§ **Exercise objective**:
With the images set aside, retype every record below character for character.
===== Data excerpts =====
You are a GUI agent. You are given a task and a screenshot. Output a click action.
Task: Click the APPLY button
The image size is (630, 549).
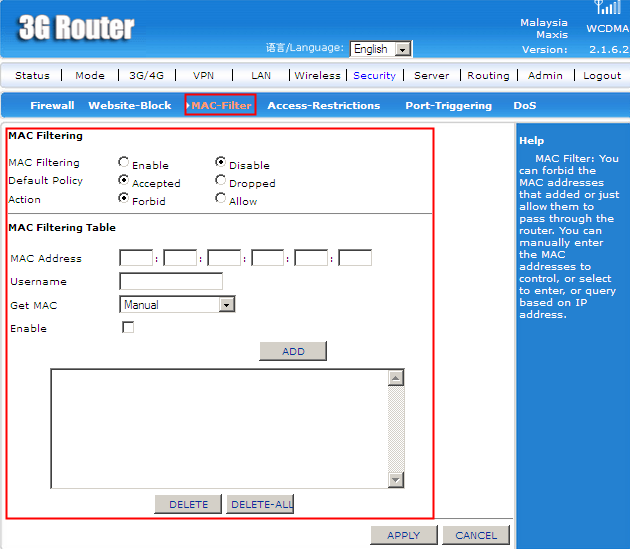tap(403, 535)
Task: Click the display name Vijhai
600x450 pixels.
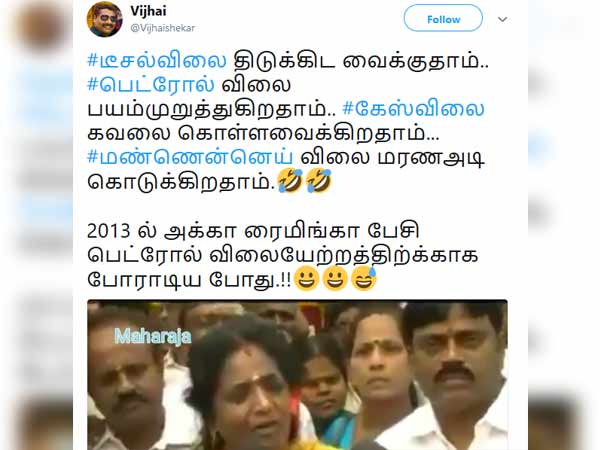Action: tap(148, 11)
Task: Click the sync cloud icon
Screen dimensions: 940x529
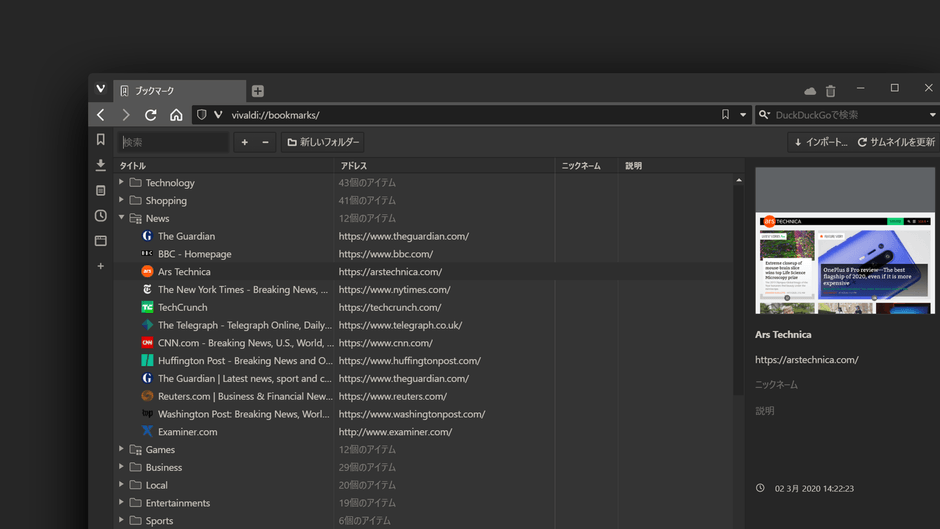Action: pyautogui.click(x=810, y=91)
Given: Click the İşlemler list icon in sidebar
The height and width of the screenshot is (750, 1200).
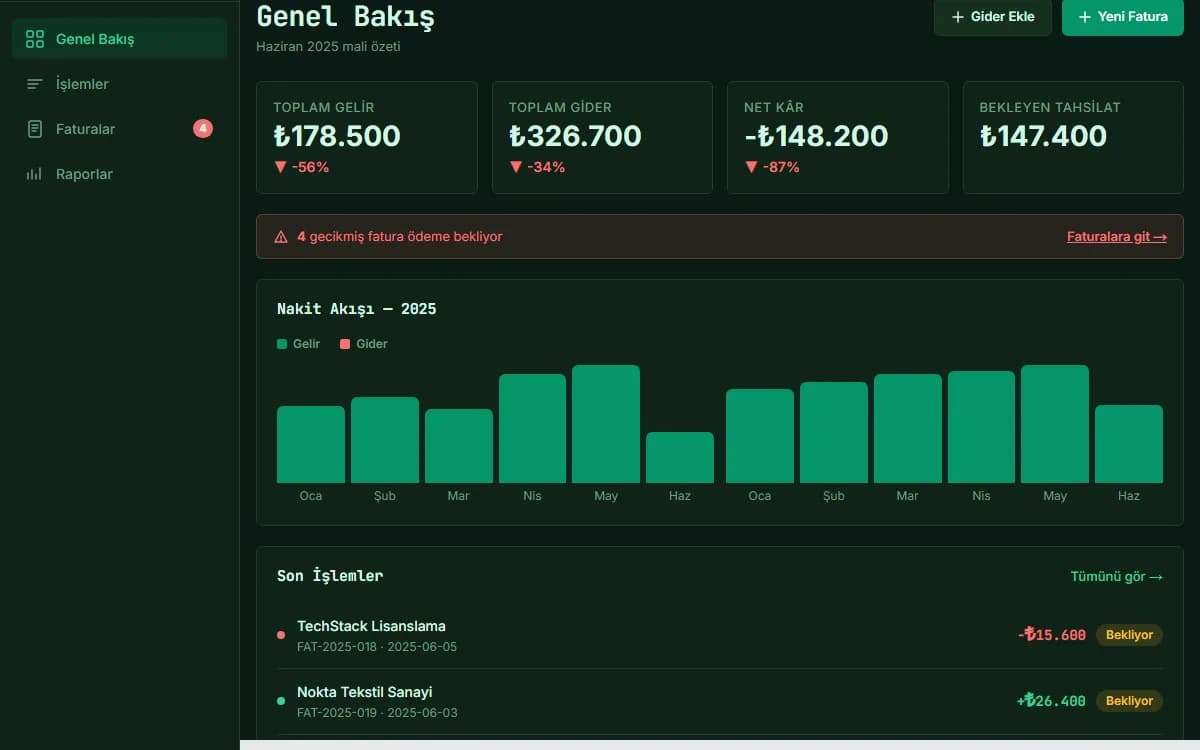Looking at the screenshot, I should click(x=35, y=84).
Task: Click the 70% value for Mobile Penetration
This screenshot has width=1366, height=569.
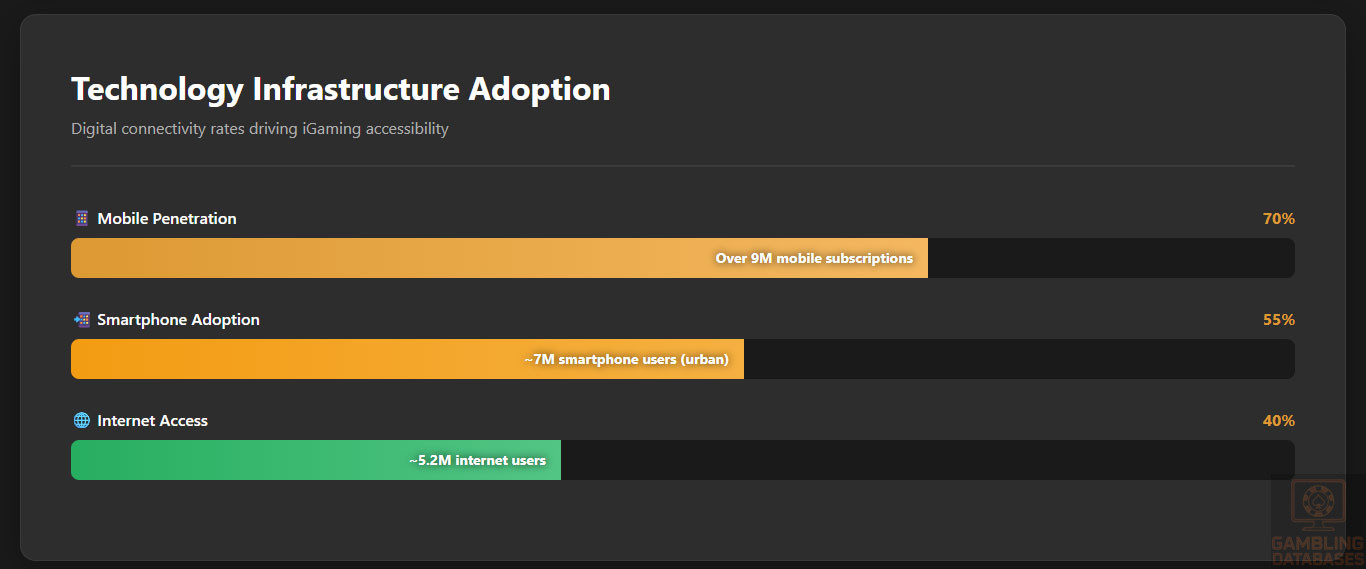Action: pos(1278,218)
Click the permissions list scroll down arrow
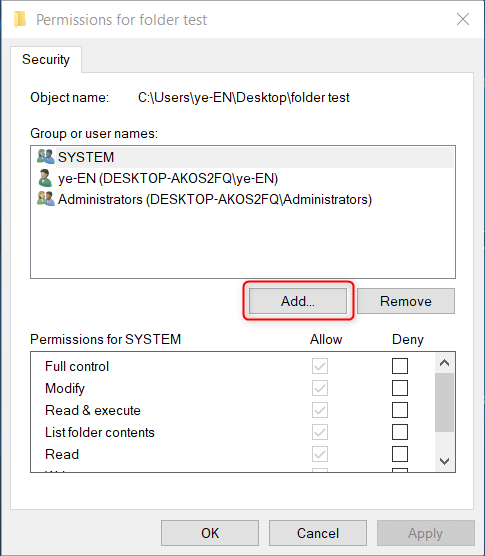This screenshot has height=556, width=485. (445, 461)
=====
§ **Answer section**:
You are a GUI agent. You are given a task and a screenshot. Output a click action.
Task: Click the APPLY button
The image size is (630, 549).
tap(403, 535)
Task: Click the display name Vijhai
600x450 pixels.
Action: tap(148, 11)
Task: Click the sync cloud icon
Screen dimensions: 940x529
Action: pyautogui.click(x=810, y=91)
Given: Click the İşlemler list icon in sidebar
The height and width of the screenshot is (750, 1200).
Looking at the screenshot, I should click(x=35, y=84).
Task: Click the 70% value for Mobile Penetration
This screenshot has width=1366, height=569.
Action: pos(1278,218)
Click the permissions list scroll down arrow
This screenshot has height=556, width=485. (445, 461)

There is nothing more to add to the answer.